▶ _Extrait du texte_
++++++++
Crédit photo : Yanick MacDonald

L’enclos de l’éléphant, d’Étienne Lepage (Rouge Gueule, Robin et Marion), est reprise pour la troisième fois à Espace Libre. La pièce s’avère toujours aussi percutante et originale.

L’histoire, en apparence banale, d’un homme demandant à un autre homme refuge chez lui le temps d’une averse, nous entraine dans une manipulation mentale et physique hors de l’ordinaire, faisant monter la tension jusqu’à la toute fin du spectacle.

Paul Ahmarani mène le bal, toujours aussi juste et passionné par les rôles qu’il incarne, celui-ci n’y faisant pas exception. Son comparse, Denis Gravereaux, n’est pas en reste. S’il parle peu, il est essentiel au jeu d’Ahmarani, et c’est lui qui fait basculer l’intrigue à un autre niveau.

Si cette histoire de deux étrangers qui se rencontrent peut paraître simple, elle fait réfléchir non seulement sur la nature humaine, ses bas instincts et ses réactions, mais nous ramène également à la bonne vieille économie du marché… mais à quel prix?
++++++++
▶ _Données fournies_
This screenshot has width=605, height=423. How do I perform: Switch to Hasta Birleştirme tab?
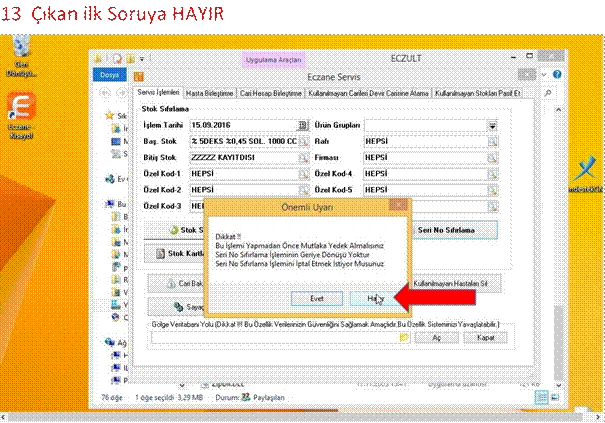pyautogui.click(x=213, y=93)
++++++++
▶ _Consigne_
Indiquez, d'après la critique de théâtre, dans quelle salle la pièce est reprise pour la troisième fois.

▶ _Bonne réponse_
À Espace Libre.